The exceptional knowhow and expertise of Schaeffler Sondermaschinenbau is, however, now being made available to customers outside the Group. Director Bernd Wollenick says, “We’re opening up new fields of activity and customer target groups. The focus is on assembly and testing systems as well as processing machines for grinding and honing. We will also be drawing on our product knowledge in the areas of robotics, vision and handling systems, and production IT.”
The decision to offer services outside the Schaeffler Group is one of the key factors driving the standardisation of electrical design software across the company’s sites. Many of these were already using Eplan software, but in slightly different ways.
A project team of key users is responsible for the standardisation programme and Stefan Vietz, an electrical design engineer at Schaeffler Sondermaschinenbau, comments “We’re developing a common, harmonised infrastructure using the Eplan Platform, which will enable us to collaborate worldwide. It will allow us to deploy our capabilities in the best possible way and increase flexibility at our development sites.”
As part of the standardisation process, the project team is following global codes and norms, particularly EN 81346. Team member, Sascha Jäger explains, “We have developed code-compliant templates that are accessible to all employees, including those in manufacturing. Basic information such as equipment identification and plant/location assignment are standardised, along with device management. It goes almost without saying that every component is also stored in the ERP system with all of its relevant data”.
The team has created macros for frequently used devices with a clear goal in mind. “To each device, we assigned a comprehensive data set,” continues Jäger, “as this makes manufacturing easier. Our guiding principle is that whoever needs data should be able to access it easily. This is important because, in the future, we expect more and more external customers to be requesting data for purposes like the preliminary system acceptance.”
In Bühl, Schaeffler Sondermaschinenbau is already using Eplan Pro Panel to create 3D designs for control cabinets and, in the future, Pro Panel will be used worldwide since its advantages are significant. Jäger gives an example. “If the designer places a frequency inverter on a mounting panel, the drilling pattern is automatically stored, and the data can be transferred to a Perforex system as a DXF file. This saves time in both design and production.”
The next steps planned include transferring data from Pro Panel to external wire fabricators. Vietz says: “We will then receive labelled wires with end sleeves, or finished wire sets. This saves a lot of time, especially for projects using the American UL standard.”

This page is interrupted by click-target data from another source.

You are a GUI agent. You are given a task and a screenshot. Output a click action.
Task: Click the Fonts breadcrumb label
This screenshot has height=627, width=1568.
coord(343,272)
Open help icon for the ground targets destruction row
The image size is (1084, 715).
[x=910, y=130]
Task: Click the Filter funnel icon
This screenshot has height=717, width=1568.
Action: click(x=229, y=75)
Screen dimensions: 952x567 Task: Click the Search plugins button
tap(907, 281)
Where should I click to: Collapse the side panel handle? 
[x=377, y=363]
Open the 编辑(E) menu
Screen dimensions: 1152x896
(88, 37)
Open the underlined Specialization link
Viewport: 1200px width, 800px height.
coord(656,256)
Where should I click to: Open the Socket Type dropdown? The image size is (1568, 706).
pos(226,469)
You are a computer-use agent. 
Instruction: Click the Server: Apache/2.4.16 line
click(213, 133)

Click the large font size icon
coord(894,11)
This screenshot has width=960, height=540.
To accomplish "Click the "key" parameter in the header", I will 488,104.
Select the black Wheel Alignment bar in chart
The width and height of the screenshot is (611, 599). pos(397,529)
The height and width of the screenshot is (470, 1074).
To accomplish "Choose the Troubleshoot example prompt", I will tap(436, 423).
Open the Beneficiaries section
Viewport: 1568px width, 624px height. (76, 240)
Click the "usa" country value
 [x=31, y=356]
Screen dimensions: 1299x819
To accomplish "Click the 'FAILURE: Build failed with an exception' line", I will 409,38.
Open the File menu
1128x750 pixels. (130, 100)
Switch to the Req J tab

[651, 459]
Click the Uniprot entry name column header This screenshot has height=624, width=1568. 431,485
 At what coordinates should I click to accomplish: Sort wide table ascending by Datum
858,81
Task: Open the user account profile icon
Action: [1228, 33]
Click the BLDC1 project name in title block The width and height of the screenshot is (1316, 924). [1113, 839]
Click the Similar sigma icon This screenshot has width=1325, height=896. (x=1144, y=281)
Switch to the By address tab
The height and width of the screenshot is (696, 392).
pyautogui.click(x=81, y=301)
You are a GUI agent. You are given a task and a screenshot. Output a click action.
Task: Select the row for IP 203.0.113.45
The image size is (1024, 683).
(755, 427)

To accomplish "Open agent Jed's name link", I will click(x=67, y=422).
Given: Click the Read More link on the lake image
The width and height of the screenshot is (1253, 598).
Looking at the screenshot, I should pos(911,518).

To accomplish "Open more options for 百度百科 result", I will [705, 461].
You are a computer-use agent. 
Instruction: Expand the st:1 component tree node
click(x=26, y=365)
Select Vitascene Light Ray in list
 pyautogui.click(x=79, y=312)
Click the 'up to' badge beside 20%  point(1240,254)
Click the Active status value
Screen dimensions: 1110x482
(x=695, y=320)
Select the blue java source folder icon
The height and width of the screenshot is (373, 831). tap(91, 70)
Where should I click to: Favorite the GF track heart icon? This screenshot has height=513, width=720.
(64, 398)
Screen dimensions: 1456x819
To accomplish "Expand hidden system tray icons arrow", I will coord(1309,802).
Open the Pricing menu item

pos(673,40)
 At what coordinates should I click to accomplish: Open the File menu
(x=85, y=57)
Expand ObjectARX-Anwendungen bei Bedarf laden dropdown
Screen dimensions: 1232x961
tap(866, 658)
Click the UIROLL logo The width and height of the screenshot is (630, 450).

Right now, key users are testing Eplan eVIEW for support during commissioning. Jäger notes, “The production department or the commissioning technician can call up the schematics on a tablet computer and view the details directly. There is no longer any need to print out the schematics and the latest data is always at hand.”
Vietz adds, “With Eplan eVIEW, the commissioning technician can use the redlining function to directly mark where they’ve made onsite changes. Three or four commissioning technicians can work on a system at the same time and always have the same documentation status in front of them. This also facilitates communication with the programmers – and not just during commissioning.”
Two years after starting the project, the key users don’t yet think they’ve reached their goals, but they’re definitely on the right track. Major steps towards standardisation have been completed. Schaeffler Sondermaschinenbau has successfully positioned itself in the external market, and its first systems have already been delivered to customers outside the Schaeffler Group.